Luego veremos la obra titulada La infidelidad. Aquí la iconografía es más clarividente, más precisa, menos confusa. Aquí es ella la que representará claramente la infidelidad. El triángulo es evidente, dos hombres a cada lado de ella: a su izquierda el amante, a la derecha el marido. Un papel delata la relación oculta entre los dos amantes. También, los ojos de ellos, de los dos hombres, declamarán otras cosas: por un lado la mirada divergente y disimulada del amante, por otro lado la mirada fija, directa y enamorada hacia ella del marido. Cupido, de frente, mirará a ella incrédulo, aturdido por la confusión que al pequeño dios todo esto le produce, ya que ella aquí seguirá conectada, sin embargo, con sus dos manos a los dos hombres. La siguiente obra se titula El respeto o la contención. También es algo particular y misteriosa esta iconografía de la serie del Veronese. Porque aquí el hombre se detiene, frenará su deseo, frenará su pasión o su amor... Hasta Cupido le sujeta la espada en señal ahora de no desenvainarla. Pero, ella aquí está ahora dormida, debe estarlo para significar así el hecho un gesto más virtuoso: ella aquí no es libre de elegir. Y ella, Venus, está además aquí ahora completamente desnuda y deseosa.
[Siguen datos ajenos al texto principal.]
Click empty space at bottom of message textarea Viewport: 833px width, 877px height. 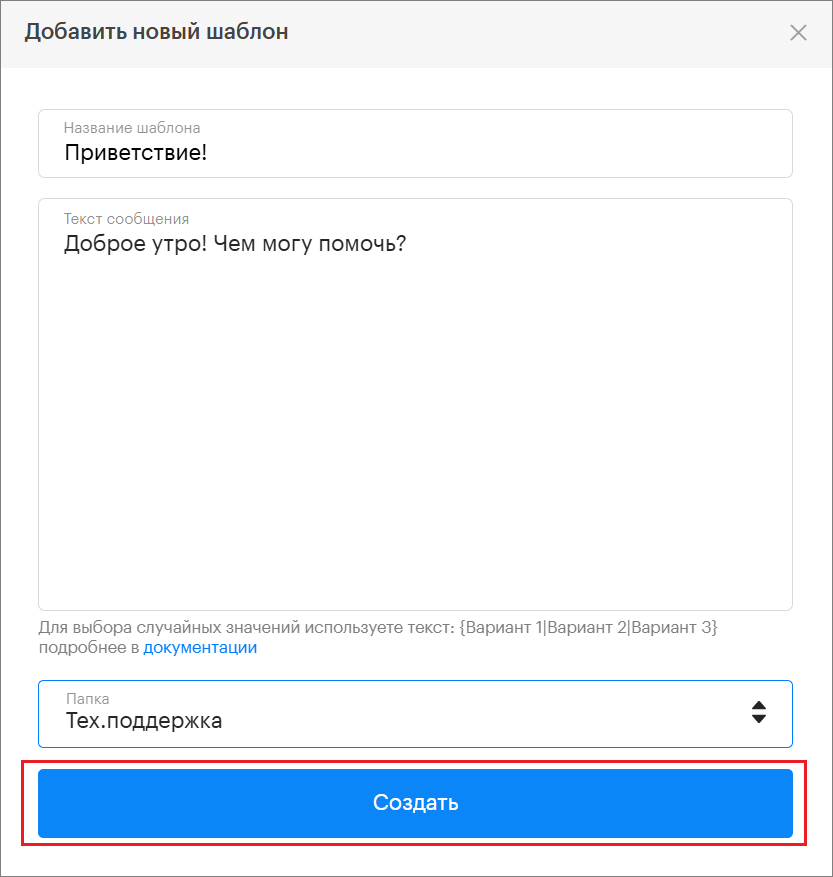pyautogui.click(x=415, y=570)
Finalmente, la serie de la Alegoría de Veronese nos conducirá al último reflejo de lo que el tortuoso camino del Amor deberá llevar: La unión feliz. En esta representación, el creador veneciano iluminará la obra con la luz más clara y más luminosa. Sólo la diosa, desnuda, estará ahora ahí para condecorar al Amor en una mujer virtuosa y en un hombre agradecido. Y además con los símbolos de la virtud en la corona de laurel de la diosa, de la paz con la rama de olivo que portarán ambos, de las cadenas doradas de la unión más segura que, sin embargo, tomará ahora la inocencia más ingenua de un niño, o de la fidelidad más fiel con el perro más solícito y dócil. La Alegoría del Amor, cuatro obras maestras de Paolo Veronese que, como siempre, solo las primeras de las series iconográficas, las más complejas, alcanzarán a lograr una mayor virtuosidad artística. Porque, dentro de la misma, las obras son obras todas diferentes, no con la misma maestría ni genialidad. Con el Arte que el creador quiso o pudo o consiguió tener. Como el amor...
(Obra de Paolo Veronese, cuatro lienzos, Alegorías del Amor, 1575, National Gallery de Londres.)